Quality adjusted life years (QALYs) provided by adding nivolumab to all patients equaled 0.1175 while also having incremental costs of more than €75,000. The ICER in this case would not be cost-effective overall, at 638,798, as the treatment would be used in all patients. Lower ICERs were achieved when using biomarkers to select the eligible patients for the treatment. This was able to double or triple incremental QALYs and lower the incremental costs.

This is demonstrated when separating the subgroups out and looking at the incremental costs and QALYs for each subgroup chosen to alternate FLOX and nivolumab. Those who are in the subgroup of target lesion reduction of 10% or more, the incremental costs were reduced to €30,386, QALYs increased to 0.2112, and ICER decreased to 143,850. Similar trends were found in the subgroup with C-reactive protein of less than 5.0 mg/L, where the incremental costs were €32,945, QALYS were 0.2920, and ICER was 112,840, and in the subgroup looking for TMB of more than 8.0 mut/MB, where incremental costs were reduced to €14,490, the QALYs were 0.3377, and the ICER was 45,451.

“While the additional costs for the anti-PD-1 strategy was lower for the biomarker guided strategies…the quality gain was higher, maybe because patients were better selected by these biomarkers.

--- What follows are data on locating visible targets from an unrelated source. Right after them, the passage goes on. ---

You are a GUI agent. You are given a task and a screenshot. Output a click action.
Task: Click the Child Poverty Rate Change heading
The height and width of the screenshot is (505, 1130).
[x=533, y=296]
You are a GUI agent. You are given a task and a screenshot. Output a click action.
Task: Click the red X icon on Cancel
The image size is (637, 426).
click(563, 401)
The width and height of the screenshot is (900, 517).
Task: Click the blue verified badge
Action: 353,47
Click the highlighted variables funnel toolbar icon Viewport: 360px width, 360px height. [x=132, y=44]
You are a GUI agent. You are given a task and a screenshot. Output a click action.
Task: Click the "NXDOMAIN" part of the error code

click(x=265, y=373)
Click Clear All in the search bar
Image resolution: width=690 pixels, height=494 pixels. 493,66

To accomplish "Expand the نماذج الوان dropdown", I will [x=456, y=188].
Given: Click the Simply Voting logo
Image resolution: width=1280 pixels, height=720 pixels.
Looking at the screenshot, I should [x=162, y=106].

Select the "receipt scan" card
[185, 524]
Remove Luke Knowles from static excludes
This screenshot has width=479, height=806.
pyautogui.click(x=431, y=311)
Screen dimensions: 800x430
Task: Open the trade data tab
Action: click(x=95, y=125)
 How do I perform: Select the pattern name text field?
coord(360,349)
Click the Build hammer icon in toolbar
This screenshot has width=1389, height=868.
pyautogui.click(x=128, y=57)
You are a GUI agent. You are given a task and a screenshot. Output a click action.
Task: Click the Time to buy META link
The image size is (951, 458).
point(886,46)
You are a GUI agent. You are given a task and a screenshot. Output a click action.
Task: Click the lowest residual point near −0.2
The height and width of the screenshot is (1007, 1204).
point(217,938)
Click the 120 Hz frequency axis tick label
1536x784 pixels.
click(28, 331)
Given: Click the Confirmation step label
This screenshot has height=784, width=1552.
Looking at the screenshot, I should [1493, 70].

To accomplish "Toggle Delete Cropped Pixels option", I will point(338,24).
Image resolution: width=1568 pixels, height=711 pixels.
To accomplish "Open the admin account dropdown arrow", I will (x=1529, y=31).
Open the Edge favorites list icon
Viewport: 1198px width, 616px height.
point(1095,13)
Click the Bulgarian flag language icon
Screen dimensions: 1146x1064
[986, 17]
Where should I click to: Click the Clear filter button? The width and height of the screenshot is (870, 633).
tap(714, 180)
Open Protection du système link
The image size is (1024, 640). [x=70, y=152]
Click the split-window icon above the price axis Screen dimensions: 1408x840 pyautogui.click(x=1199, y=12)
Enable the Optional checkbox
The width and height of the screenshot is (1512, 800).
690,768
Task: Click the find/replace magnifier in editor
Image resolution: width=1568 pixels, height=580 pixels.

This resulted then in lower ICERs,” said Geisler.

There were some limitations to this study. The analyses was a post-hoc analysis and based on post-hoc data. The control group lacks TMB data. A probabilistic sensitivity analysis needs to be conducted, as Geisler noted that it would help to determine the effect that the small sample size had on the results of the study. The results are also dependent on Norwegian costs, which may make it less generalizable to other parts of the country.

“Biomarker guided selection for anti-PD-1 compared to treating all metastatic MSS patients may improve its clinical effectiveness while lowering costs, making it potentially cost effective, at least in Norway,” Geisler concluded. “In particular the value of a [TMB] strategy is promising, and prospective validation should strongly be considered.”

Reference

Geisler BP, Meltzer S, Burger EA, Aas E, Ree AH. Value of immune checkpoint blockade (ICB) in microsatellite stable:mismatch repair proficient (MSS:pMMR) metastatic colorectal cancer (mCRC). Presented at European Society for Medical Oncology Congress 2024; September 13-17, 2024; Barcelona, Spain. Abstract 1537O.